For secular minded people such as myself, the war in Afghanistan had an added rationale. We were appalled at the theocratic intolerance of the Taliban, which included among other things, forcing women to wear burqas and denying them the right to go to school or to work, and the destruction of the Buddhist statues in Bamiyan. This was a war not just against terrorism, but against a regime that to atheists was the very embodiment of the worst excesses of a state ruled by religious fundamentalists. Destroying the Taliban would strike a blow for secularism, pluralism and tolerance, whereas in Iraq, the overthrow of the brutal but secular Baathist regime created a vacuum exploited by Islamic fundamentalists.

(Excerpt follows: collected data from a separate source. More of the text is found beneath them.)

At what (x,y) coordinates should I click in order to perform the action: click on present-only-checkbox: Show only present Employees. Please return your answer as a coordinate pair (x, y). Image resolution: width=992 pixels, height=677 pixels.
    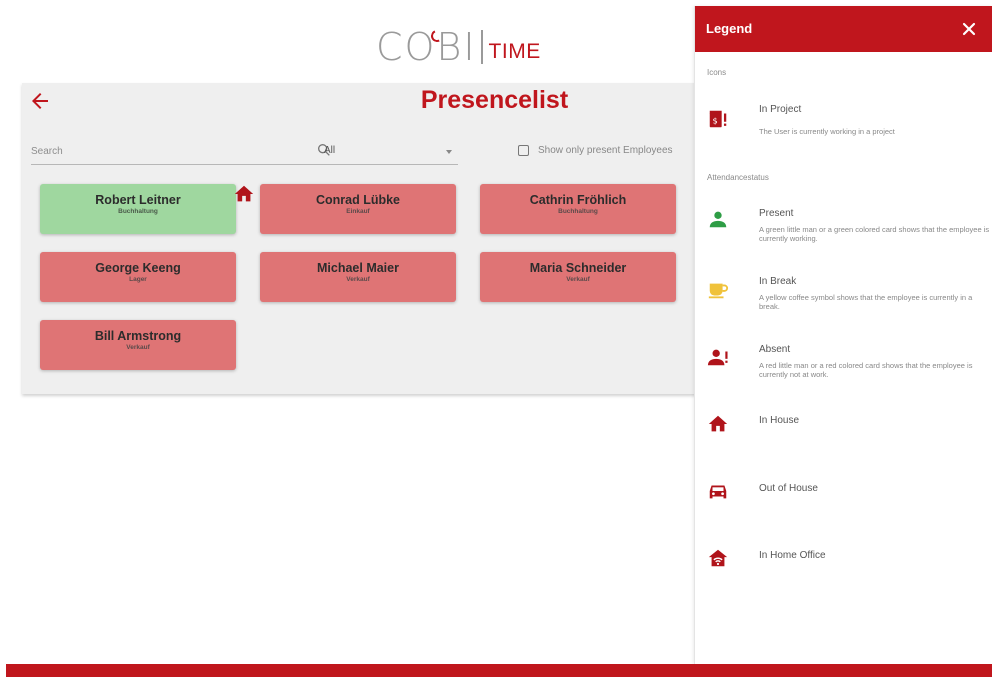
    Looking at the image, I should click on (608, 150).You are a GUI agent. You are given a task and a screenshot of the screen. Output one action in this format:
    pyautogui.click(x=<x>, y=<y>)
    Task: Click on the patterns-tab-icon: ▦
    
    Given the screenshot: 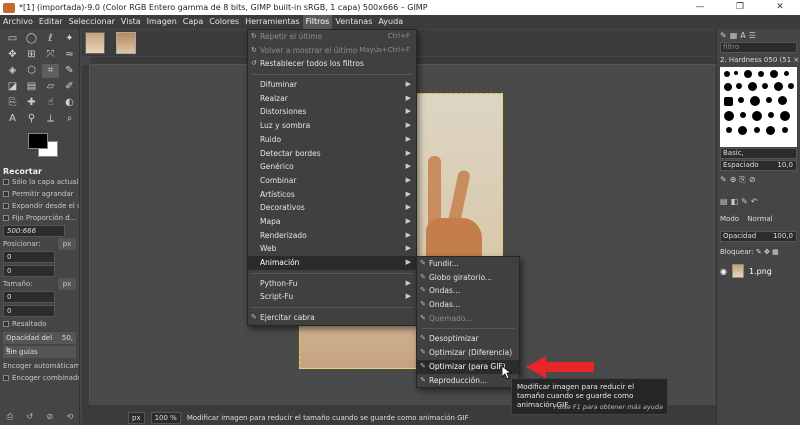 What is the action you would take?
    pyautogui.click(x=734, y=36)
    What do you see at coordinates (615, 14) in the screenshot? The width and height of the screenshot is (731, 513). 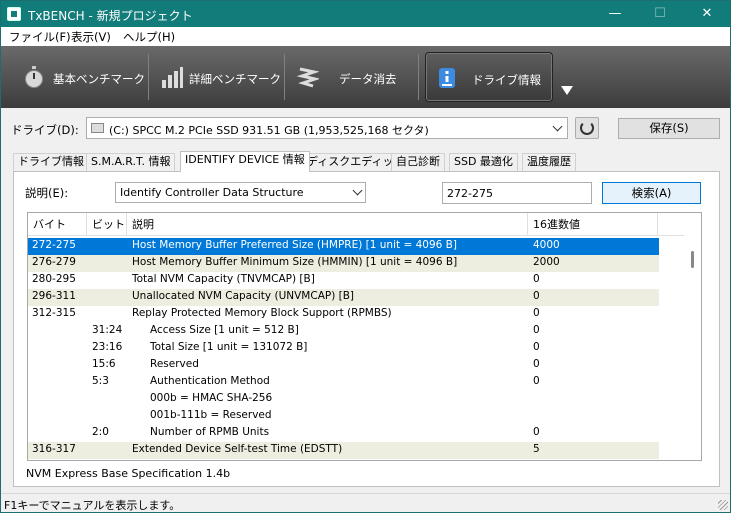 I see `minimize-button: —` at bounding box center [615, 14].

Therefore, the deteriorating state of affairs in Afghanistan is doubly troubling to me. Not only have we failed to catch or kill Osama bin Laden, Ayman al-Zawahiri and Taliban leader Mullah Omar, our failure in Afghanistan is providing renewed inspiration for the forces of militant Islamic fundamentalists. It is like the return of a cancer that was in remission and now threatens to metastasize even further.

Honestly, I don't know now if we can win in Afghanistan now. I generally tend to be an optimist, but my optimism is tempered by realism. If we can win in Afghanistan, then we must. I never supported the war in Iraq and look forward to the day we withdraw our forces from there. But I just cannot stomach the prospect of returning Afghanistan to the rule of a group of people inspired by Islamic zealotry. Civilization and enlightenment cannot be allowed to be in retreat.

Addendum: Of course, civilization and enlightenment needs to be advanced here in the United States as well.

1 comment:

Anonymous said...

The trouble is that we seem to be doing little more than propping up a corrupt and unpopular regime that no longer has the confidence of the population. What happens next year when the general election is held and the taliban wins legitimately?